▽
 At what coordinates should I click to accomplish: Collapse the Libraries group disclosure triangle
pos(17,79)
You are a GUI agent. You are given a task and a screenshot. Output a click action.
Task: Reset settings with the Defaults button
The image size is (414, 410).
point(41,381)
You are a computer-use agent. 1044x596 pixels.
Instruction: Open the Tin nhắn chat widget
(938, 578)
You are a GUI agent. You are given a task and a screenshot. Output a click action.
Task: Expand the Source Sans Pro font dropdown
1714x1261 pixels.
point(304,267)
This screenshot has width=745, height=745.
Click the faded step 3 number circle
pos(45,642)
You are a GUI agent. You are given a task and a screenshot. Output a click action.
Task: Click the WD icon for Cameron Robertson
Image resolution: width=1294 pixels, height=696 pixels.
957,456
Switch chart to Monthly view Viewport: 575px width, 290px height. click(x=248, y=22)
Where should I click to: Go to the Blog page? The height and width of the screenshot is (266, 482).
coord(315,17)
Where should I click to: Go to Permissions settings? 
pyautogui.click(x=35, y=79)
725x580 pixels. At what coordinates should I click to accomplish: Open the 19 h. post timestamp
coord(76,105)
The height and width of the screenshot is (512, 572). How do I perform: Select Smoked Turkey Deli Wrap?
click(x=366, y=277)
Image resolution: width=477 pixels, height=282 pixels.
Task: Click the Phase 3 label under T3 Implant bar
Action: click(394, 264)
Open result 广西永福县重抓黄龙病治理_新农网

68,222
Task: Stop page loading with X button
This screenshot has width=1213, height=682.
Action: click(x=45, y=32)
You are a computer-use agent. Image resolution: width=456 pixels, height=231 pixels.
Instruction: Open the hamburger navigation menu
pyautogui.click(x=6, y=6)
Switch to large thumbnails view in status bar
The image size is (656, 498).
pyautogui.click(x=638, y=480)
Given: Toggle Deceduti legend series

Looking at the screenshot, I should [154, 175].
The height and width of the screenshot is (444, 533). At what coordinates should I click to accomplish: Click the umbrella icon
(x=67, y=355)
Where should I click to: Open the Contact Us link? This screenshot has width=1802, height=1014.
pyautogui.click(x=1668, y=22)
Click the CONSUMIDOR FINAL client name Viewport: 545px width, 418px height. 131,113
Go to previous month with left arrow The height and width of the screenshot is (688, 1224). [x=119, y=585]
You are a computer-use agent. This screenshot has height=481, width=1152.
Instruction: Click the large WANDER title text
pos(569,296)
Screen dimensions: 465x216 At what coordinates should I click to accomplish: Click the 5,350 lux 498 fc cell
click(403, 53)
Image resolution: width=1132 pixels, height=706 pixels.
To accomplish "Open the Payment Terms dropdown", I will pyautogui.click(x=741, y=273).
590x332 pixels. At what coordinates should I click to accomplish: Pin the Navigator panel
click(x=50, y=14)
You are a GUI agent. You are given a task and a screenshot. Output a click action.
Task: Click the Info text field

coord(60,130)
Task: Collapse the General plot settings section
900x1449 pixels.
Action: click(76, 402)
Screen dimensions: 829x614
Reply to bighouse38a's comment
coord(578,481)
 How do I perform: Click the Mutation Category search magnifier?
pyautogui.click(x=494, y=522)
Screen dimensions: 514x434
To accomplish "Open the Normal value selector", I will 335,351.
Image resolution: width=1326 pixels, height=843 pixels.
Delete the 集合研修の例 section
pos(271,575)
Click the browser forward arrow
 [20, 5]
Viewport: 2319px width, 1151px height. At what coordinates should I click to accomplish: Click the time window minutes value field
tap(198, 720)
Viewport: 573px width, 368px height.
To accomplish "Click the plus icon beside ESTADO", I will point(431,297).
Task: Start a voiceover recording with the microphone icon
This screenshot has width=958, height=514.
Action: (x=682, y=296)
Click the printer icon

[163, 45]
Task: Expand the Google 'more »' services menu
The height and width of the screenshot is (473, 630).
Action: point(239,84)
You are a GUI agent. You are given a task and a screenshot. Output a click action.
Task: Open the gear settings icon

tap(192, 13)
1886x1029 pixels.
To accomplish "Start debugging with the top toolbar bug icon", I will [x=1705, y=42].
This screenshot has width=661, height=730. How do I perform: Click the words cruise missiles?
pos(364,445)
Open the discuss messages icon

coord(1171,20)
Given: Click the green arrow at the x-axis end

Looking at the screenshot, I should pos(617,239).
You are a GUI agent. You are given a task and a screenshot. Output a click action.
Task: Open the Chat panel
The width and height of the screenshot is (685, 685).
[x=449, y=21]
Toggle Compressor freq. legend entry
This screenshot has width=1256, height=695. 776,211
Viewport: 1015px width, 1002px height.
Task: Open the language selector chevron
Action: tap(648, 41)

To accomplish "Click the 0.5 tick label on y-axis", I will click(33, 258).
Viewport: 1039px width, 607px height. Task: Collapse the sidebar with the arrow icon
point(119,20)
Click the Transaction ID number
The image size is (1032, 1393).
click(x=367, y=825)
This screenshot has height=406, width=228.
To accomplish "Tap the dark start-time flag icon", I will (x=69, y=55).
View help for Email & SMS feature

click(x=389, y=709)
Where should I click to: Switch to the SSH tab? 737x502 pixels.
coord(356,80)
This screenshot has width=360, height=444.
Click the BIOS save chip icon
△
Description of the task
Reproduce all of the material above word for word, leaving nothing out and adding nothing.

Output of the exercise
 At what coordinates should I click to accomplish: Collapse the Libraries group disclosure triangle
pos(17,79)
You are a GUI agent. You are given a task and a screenshot. Output a click action.
Task: Reset settings with the Defaults button
The image size is (414, 410).
point(41,381)
You are a computer-use agent. 1044x596 pixels.
Instruction: Open the Tin nhắn chat widget
(938, 578)
You are a GUI agent. You are given a task and a screenshot. Output a click action.
Task: Expand the Source Sans Pro font dropdown
1714x1261 pixels.
point(304,267)
This screenshot has width=745, height=745.
Click the faded step 3 number circle
pos(45,642)
You are a GUI agent. You are given a task and a screenshot. Output a click action.
Task: Click the WD icon for Cameron Robertson
Image resolution: width=1294 pixels, height=696 pixels.
957,456
Switch chart to Monthly view Viewport: 575px width, 290px height. click(x=248, y=22)
Where should I click to: Go to the Blog page? The height and width of the screenshot is (266, 482).
coord(315,17)
Where should I click to: Go to Permissions settings? 
pyautogui.click(x=35, y=79)
725x580 pixels. At what coordinates should I click to accomplish: Open the 19 h. post timestamp
coord(76,105)
The height and width of the screenshot is (512, 572). How do I perform: Select Smoked Turkey Deli Wrap?
click(x=366, y=277)
Image resolution: width=477 pixels, height=282 pixels.
Task: Click the Phase 3 label under T3 Implant bar
Action: click(394, 264)
Open result 广西永福县重抓黄龙病治理_新农网

68,222
Task: Stop page loading with X button
This screenshot has width=1213, height=682.
Action: click(x=45, y=32)
You are a computer-use agent. Image resolution: width=456 pixels, height=231 pixels.
Instruction: Open the hamburger navigation menu
pyautogui.click(x=6, y=6)
Switch to large thumbnails view in status bar
The image size is (656, 498).
pyautogui.click(x=638, y=480)
Given: Toggle Deceduti legend series

Looking at the screenshot, I should [154, 175].
The height and width of the screenshot is (444, 533). At what coordinates should I click to accomplish: Click the umbrella icon
(x=67, y=355)
Where should I click to: Open the Contact Us link? This screenshot has width=1802, height=1014.
pyautogui.click(x=1668, y=22)
Click the CONSUMIDOR FINAL client name Viewport: 545px width, 418px height. 131,113
Go to previous month with left arrow The height and width of the screenshot is (688, 1224). [x=119, y=585]
You are a computer-use agent. This screenshot has height=481, width=1152.
Instruction: Click the large WANDER title text
pos(569,296)
Screen dimensions: 465x216 At what coordinates should I click to accomplish: Click the 5,350 lux 498 fc cell
click(403, 53)
Image resolution: width=1132 pixels, height=706 pixels.
To accomplish "Open the Payment Terms dropdown", I will pyautogui.click(x=741, y=273).
590x332 pixels. At what coordinates should I click to accomplish: Pin the Navigator panel
click(x=50, y=14)
You are a GUI agent. You are given a task and a screenshot. Output a click action.
Task: Click the Info text field

coord(60,130)
Task: Collapse the General plot settings section
900x1449 pixels.
Action: click(76, 402)
Screen dimensions: 829x614
Reply to bighouse38a's comment
coord(578,481)
 How do I perform: Click the Mutation Category search magnifier?
pyautogui.click(x=494, y=522)
Screen dimensions: 514x434
To accomplish "Open the Normal value selector", I will 335,351.
Image resolution: width=1326 pixels, height=843 pixels.
Delete the 集合研修の例 section
pos(271,575)
Click the browser forward arrow
 [20, 5]
Viewport: 2319px width, 1151px height. At what coordinates should I click to accomplish: Click the time window minutes value field
tap(198, 720)
Viewport: 573px width, 368px height.
To accomplish "Click the plus icon beside ESTADO", I will point(431,297).
Task: Start a voiceover recording with the microphone icon
This screenshot has width=958, height=514.
Action: (x=682, y=296)
Click the printer icon

[163, 45]
Task: Expand the Google 'more »' services menu
The height and width of the screenshot is (473, 630).
Action: point(239,84)
You are a GUI agent. You are given a task and a screenshot. Output a click action.
Task: Open the gear settings icon

tap(192, 13)
1886x1029 pixels.
To accomplish "Start debugging with the top toolbar bug icon", I will [x=1705, y=42].
This screenshot has width=661, height=730. How do I perform: Click the words cruise missiles?
pos(364,445)
Open the discuss messages icon

coord(1171,20)
Given: Click the green arrow at the x-axis end

Looking at the screenshot, I should pos(617,239).
You are a GUI agent. You are given a task and a screenshot. Output a click action.
Task: Open the Chat panel
The width and height of the screenshot is (685, 685).
[x=449, y=21]
Toggle Compressor freq. legend entry
This screenshot has width=1256, height=695. 776,211
Viewport: 1015px width, 1002px height.
Task: Open the language selector chevron
Action: tap(648, 41)

To accomplish "Click the 0.5 tick label on y-axis", I will click(33, 258).
Viewport: 1039px width, 607px height. Task: Collapse the sidebar with the arrow icon
point(119,20)
Click the Transaction ID number
The image size is (1032, 1393).
click(x=367, y=825)
This screenshot has height=406, width=228.
To accomplish "Tap the dark start-time flag icon", I will (x=69, y=55).
View help for Email & SMS feature

click(x=389, y=709)
Where should I click to: Switch to the SSH tab? 737x502 pixels.
coord(356,80)
This screenshot has width=360, height=444.
Click the BIOS save chip icon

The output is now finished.